## SELECTED PASSAGE
┄┄┄┄┄┄

Two months into the Biden administration, the government took an unusual step. After initially maintaining that it was still deciding whether to continue the prior administration’s defenses of the public charge rule, the government used a March 2021 district court order in one of those lawsuits that vacated the rule nationwide to rescind the rule and end the various lawsuits. A group of conservative states asked to intervene in those lawsuits to defend the rule. The U.S. Court of Appeals for the 9th Circuit denied one of those requests, concluding that the states should have asked to intervene sooner given Biden’s campaign promises to end the public charge rule.

Those states, led by Arizona, appealed to the Supreme Court. The justices granted the states’ petition in Arizona v. City and County of San Francisco but eventually DIGed the case this spring, after briefing and argument raised a host of complicated issues that prevented the court from addressing the timing of the states’ intervention. This summer, the U.S. Court of Appeals for the 7th Circuit again refused to let the states, this time led by Texas, intervene in another suit over the public charge rule. Even if Biden’s campaign promises weren’t enough to put the states on notice that they needed to intervene, the 7th Circuit concluded, his administration’s court filings that that it was unsure whether it would continue to defend the rule were sufficient.

┄┄┄┄┄┄

## STORED DATA
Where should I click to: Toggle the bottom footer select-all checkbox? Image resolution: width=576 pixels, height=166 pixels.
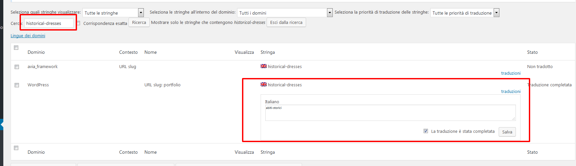coord(16,148)
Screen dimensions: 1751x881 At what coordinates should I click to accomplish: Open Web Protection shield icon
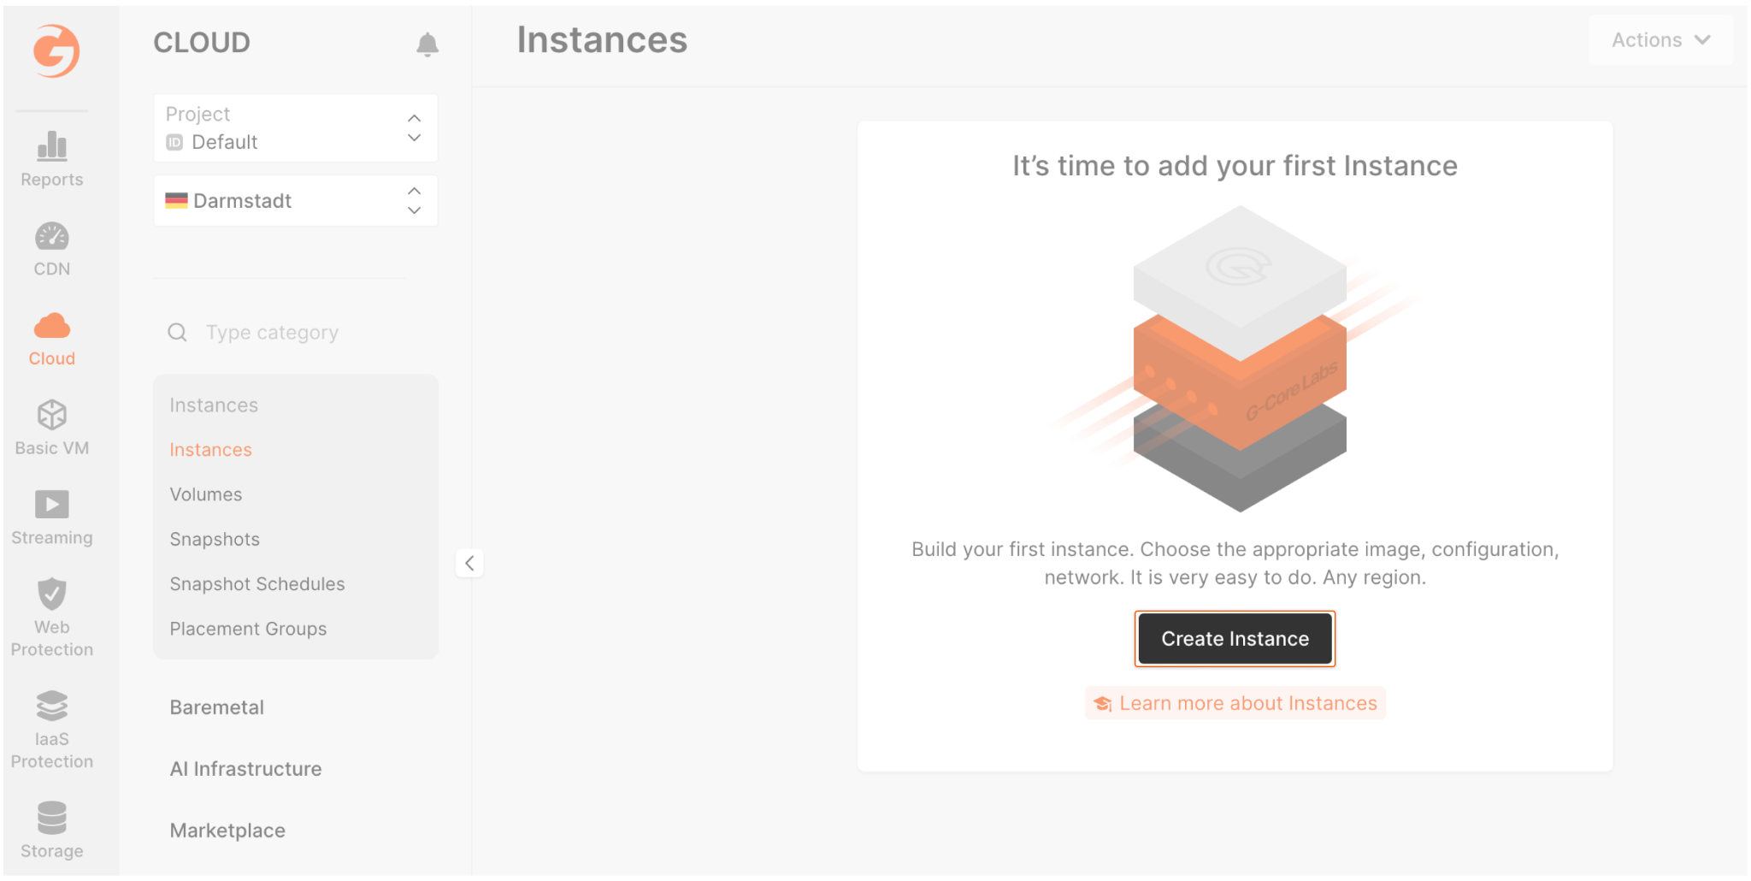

┄┄┄┄┄┄

## INSTRUCTIONS
1. Answer these questions from the public charge passage:
(a) In what month and year did the district court order vacating the rule nationwide come?
(b) Which state led the appeal to the Supreme Court?
(c) Which state led the group that the 7th Circuit refused to let intervene?
2. Quote the public charge passage starting at "Those states, led" and ending at "rule were sufficient.".

## FINAL ANSWERS
1.
(a) March 2021
(b) Arizona
(c) Texas

2.
Those states, led by Arizona, appealed to the Supreme Court. The justices granted the states’ petition in Arizona v. City and County of San Francisco but eventually DIGed the case this spring, after briefing and argument raised a host of complicated issues that prevented the court from addressing the timing of the states’ intervention. This summer, the U.S. Court of Appeals for the 7th Circuit again refused to let the states, this time led by Texas, intervene in another suit over the public charge rule. Even if Biden’s campaign promises weren’t enough to put the states on notice that they needed to intervene, the 7th Circuit concluded, his administration’s court filings that that it was unsure whether it would continue to defend the rule were sufficient.